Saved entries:
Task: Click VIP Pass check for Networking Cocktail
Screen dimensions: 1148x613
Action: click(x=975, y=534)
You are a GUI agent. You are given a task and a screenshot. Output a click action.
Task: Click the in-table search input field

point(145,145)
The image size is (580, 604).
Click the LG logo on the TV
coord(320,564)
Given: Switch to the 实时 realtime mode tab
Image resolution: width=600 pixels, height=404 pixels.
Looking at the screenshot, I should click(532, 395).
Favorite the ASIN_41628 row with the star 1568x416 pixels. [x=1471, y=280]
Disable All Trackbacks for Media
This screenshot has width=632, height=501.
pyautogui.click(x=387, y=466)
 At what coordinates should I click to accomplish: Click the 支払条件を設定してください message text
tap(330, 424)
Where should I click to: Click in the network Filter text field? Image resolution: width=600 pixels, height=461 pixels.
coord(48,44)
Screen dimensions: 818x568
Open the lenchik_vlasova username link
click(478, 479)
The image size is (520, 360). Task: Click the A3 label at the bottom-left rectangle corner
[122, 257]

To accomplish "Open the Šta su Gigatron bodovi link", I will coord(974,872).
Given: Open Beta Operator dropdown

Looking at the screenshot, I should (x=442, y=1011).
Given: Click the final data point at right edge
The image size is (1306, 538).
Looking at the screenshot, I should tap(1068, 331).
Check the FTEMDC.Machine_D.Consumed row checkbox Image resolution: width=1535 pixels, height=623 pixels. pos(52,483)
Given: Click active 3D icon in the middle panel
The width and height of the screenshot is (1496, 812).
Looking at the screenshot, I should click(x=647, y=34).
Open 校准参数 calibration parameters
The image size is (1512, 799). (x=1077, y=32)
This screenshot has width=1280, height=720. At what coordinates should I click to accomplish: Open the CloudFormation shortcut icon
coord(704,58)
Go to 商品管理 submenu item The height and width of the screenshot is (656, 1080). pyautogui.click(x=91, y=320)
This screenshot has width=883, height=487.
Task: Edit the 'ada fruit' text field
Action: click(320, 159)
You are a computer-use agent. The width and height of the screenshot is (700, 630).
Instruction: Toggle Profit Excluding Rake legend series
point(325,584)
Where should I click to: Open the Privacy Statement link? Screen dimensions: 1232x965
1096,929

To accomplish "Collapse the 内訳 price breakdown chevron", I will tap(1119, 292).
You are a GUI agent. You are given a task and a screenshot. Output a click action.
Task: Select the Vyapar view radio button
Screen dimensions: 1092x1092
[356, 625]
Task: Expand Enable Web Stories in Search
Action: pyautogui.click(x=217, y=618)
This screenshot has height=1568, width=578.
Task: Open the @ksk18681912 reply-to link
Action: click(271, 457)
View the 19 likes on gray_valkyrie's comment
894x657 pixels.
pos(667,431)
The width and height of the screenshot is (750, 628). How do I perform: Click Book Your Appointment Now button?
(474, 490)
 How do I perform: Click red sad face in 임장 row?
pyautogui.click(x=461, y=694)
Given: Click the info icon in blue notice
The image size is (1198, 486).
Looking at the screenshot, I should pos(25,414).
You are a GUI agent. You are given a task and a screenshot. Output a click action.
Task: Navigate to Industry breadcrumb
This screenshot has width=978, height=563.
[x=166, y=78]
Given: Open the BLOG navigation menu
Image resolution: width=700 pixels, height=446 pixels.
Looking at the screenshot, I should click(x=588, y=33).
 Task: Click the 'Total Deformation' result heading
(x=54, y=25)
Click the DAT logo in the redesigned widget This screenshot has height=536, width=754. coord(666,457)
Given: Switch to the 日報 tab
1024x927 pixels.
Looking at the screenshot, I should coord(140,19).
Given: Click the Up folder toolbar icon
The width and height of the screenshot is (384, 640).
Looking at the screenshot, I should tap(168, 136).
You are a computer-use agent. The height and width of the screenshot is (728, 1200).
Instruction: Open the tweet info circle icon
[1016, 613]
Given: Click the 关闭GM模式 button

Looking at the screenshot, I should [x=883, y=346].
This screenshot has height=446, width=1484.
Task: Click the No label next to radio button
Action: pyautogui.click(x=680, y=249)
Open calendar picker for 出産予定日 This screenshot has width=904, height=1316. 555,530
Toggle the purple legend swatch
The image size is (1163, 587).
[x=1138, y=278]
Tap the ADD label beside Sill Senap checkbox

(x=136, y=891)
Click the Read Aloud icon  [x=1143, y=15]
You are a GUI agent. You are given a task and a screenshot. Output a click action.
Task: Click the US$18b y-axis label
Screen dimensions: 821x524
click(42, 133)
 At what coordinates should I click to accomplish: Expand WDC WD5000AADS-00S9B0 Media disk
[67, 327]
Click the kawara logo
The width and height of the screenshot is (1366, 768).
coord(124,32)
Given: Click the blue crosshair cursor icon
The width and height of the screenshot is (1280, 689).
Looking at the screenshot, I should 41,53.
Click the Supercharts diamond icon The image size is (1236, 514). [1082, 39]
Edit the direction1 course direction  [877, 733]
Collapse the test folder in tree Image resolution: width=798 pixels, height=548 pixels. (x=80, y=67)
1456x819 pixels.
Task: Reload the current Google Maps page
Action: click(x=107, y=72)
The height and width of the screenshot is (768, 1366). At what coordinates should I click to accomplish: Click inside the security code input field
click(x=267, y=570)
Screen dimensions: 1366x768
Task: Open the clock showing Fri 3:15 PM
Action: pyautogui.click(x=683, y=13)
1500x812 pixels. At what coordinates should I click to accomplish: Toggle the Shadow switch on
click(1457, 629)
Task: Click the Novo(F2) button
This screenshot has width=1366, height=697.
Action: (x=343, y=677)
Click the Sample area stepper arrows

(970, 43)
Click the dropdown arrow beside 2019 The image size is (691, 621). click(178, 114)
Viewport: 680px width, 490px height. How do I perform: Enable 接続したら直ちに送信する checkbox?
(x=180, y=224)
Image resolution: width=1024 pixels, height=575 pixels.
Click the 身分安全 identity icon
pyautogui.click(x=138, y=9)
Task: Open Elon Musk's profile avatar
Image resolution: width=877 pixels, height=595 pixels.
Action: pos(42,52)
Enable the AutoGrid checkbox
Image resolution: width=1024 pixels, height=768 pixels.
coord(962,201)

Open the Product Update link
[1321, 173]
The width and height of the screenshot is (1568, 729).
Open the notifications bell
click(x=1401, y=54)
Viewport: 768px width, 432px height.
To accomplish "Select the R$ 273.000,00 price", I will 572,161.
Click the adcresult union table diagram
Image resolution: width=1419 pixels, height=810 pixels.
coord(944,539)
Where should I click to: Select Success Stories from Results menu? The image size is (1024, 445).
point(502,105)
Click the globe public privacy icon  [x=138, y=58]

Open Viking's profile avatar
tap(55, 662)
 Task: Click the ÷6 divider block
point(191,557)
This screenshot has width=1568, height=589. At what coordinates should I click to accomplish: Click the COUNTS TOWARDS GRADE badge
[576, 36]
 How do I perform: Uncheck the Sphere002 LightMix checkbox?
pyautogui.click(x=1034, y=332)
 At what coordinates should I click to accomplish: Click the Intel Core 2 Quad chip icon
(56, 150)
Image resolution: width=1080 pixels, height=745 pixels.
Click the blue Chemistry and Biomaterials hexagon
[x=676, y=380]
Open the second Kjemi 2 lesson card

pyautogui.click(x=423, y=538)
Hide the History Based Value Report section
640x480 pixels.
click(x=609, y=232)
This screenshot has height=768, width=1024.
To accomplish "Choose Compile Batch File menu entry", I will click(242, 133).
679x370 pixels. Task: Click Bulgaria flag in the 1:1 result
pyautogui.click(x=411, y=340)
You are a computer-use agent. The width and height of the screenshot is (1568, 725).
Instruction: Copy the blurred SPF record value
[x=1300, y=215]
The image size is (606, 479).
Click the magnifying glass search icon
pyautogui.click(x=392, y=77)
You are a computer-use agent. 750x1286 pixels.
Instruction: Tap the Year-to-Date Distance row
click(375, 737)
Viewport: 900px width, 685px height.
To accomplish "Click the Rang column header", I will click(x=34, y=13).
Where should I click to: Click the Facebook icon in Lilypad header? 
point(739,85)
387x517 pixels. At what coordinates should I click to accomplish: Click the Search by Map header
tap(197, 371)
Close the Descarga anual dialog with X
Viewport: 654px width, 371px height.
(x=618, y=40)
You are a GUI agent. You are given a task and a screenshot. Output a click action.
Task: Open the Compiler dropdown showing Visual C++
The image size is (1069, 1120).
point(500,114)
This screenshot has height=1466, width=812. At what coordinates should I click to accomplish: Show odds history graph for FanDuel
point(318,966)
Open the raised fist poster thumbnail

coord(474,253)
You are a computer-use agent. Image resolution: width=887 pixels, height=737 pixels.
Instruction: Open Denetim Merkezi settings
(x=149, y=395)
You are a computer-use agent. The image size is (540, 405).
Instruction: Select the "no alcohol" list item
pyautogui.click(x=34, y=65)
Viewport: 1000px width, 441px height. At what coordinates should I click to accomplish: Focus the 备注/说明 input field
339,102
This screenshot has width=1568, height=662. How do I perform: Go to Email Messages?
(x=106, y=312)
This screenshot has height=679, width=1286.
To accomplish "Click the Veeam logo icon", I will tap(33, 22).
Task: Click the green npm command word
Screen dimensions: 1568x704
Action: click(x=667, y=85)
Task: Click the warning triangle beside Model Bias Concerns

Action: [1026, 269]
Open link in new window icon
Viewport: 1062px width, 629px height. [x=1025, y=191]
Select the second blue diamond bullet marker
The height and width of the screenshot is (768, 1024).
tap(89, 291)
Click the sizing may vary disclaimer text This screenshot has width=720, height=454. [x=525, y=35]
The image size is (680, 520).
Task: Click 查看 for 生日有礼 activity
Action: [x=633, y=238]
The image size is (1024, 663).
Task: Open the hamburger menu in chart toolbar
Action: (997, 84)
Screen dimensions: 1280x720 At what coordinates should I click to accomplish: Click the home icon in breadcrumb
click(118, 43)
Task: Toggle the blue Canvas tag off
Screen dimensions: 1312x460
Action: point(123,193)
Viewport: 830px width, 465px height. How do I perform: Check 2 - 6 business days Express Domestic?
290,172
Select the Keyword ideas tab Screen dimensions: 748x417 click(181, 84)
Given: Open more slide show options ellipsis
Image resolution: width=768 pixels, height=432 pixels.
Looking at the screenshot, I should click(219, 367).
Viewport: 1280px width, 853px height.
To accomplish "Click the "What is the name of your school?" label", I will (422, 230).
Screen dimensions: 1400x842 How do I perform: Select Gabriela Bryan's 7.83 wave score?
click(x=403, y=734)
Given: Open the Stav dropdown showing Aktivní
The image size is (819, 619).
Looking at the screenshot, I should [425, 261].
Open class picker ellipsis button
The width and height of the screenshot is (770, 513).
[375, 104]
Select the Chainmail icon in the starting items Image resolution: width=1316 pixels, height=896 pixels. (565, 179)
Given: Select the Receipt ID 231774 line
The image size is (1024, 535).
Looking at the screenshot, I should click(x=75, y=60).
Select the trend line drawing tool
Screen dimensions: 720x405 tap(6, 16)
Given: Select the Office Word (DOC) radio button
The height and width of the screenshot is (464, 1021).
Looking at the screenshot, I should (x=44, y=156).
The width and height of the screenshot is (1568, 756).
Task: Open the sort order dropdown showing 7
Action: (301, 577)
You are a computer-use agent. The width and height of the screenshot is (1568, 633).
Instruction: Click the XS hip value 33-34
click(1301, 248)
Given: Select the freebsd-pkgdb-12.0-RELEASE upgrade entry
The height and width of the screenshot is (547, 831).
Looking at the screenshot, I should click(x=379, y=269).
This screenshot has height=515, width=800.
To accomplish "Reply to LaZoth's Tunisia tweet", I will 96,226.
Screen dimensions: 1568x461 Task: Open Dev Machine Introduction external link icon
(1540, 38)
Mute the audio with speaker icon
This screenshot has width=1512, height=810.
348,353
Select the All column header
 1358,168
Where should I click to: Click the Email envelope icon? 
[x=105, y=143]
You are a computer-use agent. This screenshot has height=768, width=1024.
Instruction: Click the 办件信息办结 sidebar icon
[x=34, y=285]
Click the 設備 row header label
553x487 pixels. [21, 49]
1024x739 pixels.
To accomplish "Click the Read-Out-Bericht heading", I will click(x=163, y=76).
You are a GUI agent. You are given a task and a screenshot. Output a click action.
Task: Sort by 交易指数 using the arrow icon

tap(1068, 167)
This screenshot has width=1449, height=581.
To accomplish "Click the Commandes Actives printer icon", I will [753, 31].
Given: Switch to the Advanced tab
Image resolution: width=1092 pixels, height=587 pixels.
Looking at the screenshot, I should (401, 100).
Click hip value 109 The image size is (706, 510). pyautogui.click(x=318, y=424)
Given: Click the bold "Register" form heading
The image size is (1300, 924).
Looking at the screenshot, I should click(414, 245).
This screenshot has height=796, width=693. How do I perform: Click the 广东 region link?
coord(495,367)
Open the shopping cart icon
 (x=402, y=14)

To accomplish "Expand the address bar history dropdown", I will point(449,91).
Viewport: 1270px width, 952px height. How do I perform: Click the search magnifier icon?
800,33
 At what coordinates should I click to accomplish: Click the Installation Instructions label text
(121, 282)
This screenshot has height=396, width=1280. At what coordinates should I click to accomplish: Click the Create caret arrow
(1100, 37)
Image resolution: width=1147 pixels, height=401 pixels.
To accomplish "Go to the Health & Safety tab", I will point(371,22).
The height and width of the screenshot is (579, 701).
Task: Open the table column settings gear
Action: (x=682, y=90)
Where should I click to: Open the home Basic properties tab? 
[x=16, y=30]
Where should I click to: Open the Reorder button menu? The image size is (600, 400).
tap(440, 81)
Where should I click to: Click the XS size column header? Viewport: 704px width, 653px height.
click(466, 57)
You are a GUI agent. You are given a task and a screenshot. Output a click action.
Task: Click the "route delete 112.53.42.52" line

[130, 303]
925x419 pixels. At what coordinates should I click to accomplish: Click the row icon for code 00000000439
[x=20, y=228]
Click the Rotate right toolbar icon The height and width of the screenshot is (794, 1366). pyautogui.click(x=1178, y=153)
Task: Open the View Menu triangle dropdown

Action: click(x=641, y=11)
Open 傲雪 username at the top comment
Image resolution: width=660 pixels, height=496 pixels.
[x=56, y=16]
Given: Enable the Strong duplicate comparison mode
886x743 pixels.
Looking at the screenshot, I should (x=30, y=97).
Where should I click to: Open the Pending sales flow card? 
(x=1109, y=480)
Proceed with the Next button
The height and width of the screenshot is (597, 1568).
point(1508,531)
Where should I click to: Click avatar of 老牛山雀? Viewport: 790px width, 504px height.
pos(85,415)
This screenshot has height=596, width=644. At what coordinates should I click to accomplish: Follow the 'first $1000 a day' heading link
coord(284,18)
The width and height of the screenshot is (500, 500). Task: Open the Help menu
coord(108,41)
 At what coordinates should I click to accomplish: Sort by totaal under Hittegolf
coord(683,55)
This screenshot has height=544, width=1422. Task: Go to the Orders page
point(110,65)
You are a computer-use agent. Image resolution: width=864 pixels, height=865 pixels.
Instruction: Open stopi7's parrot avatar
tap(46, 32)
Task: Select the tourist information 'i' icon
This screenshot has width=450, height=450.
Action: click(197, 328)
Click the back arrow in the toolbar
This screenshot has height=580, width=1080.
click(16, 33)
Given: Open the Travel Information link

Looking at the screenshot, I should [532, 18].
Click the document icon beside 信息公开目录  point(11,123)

__Instructions for the task__. Using the data above, count the lines that include "right" and write the number alone.

__Result of the task__. 2